On Mon, Jan 27, 2003 at 03:55:34PM -0500, Russell Nelson wrote:
> John Goerzen writes:
>  > requirement -- if Apple has violated your patent, even in a completely
>  > unrelated matter, the fact that you exercise your legal right to defend your
>  > patent shouldn't impact your right to use Open Source software.
> Actually, it *should*.  Our community needs to etch out a patent-free
> space, and this is one way in which Apple has sought to implement that 
> idea.

I agree that software patents are a bad idea, but consider this:

Let's say I work for Better Mice Inc, and my company develops plastic
mouse moldings that are ergonomically comfortable and has a patent on the
manufacturing process.  If Apple chooses to violate Better Mice Inc's patent
on plastic mouse moldings, then Better Mice Inc's right to
use/distribute/modify APSL-licensed software goes down the drain if they
choose to defend their patent.  So, a totally unrelated circumstance could
remove their ability to use APSL-licensed software.  In a nutshell, you are
handing over rights to all your patents to Apple if you use the software,
but the license is quite explicit that Apple is not handing over rights to
all their patents in exchange.

> But even if you disagree with me, how would you change the DFSG so
> that it agrees with you?  Because I see nothing in the DFSG which
> keeps APSL code out of Debian.

Clause 1 on free redistribution:

  "The license of a Debian component may not restrict any party from selling
   or giving away the software...."

If Better Mice Inc sues Apple over their plastic molding patent violation,
then that party is restricted from selling or giving away the software.

Further, a case could be made that it violates clase 5 ("No discrimination
against persons or groups") because it discriminates against people whom
choose to file legal cases against Apple.
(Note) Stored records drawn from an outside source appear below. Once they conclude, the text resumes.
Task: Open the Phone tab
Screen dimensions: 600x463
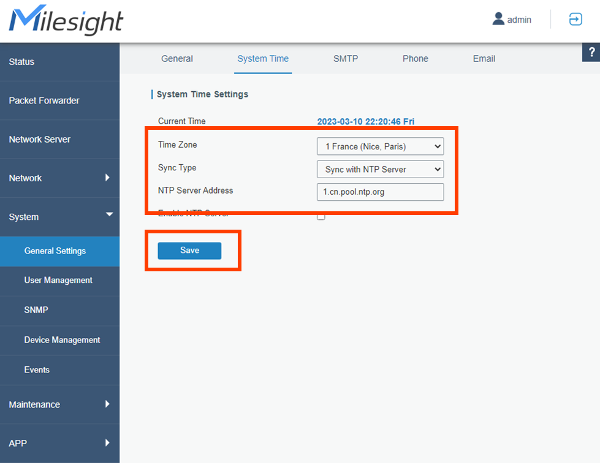Action: [x=415, y=59]
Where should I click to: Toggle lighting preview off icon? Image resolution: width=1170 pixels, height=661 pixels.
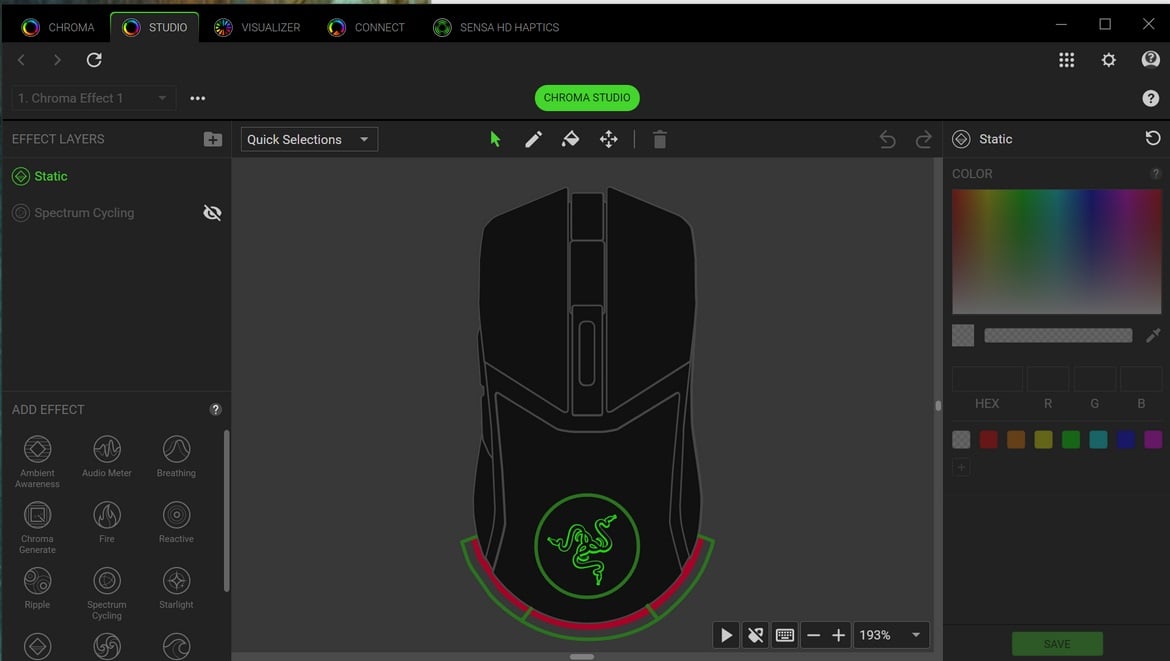(756, 635)
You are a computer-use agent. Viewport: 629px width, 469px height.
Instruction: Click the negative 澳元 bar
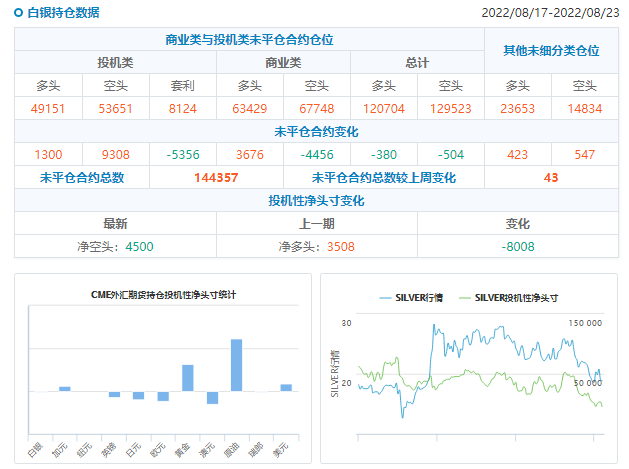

>  > Another example is the RealNetworks Public Source license, which
>  > discriminates based on "personal use".
> It's perfectly okay to give more freedoms to some people, as long as
> everyone has the necessary freedoms.  The discrimination term was
> added to the DFSG to ensure that there would be no licenses of the
> form "Anyone is free to use this software except people working on
> nuclear bombs."

This violates clause 6 in DFSG -- "No discrimination against fields of
endeavor."  It even lists "restrict the program from being used in a
business" as an example of a restriction that is not permissible.  The
Real license not only has that restriction, but talks at length about R&D
use only, etc, etc.  It fails that clause in many ways.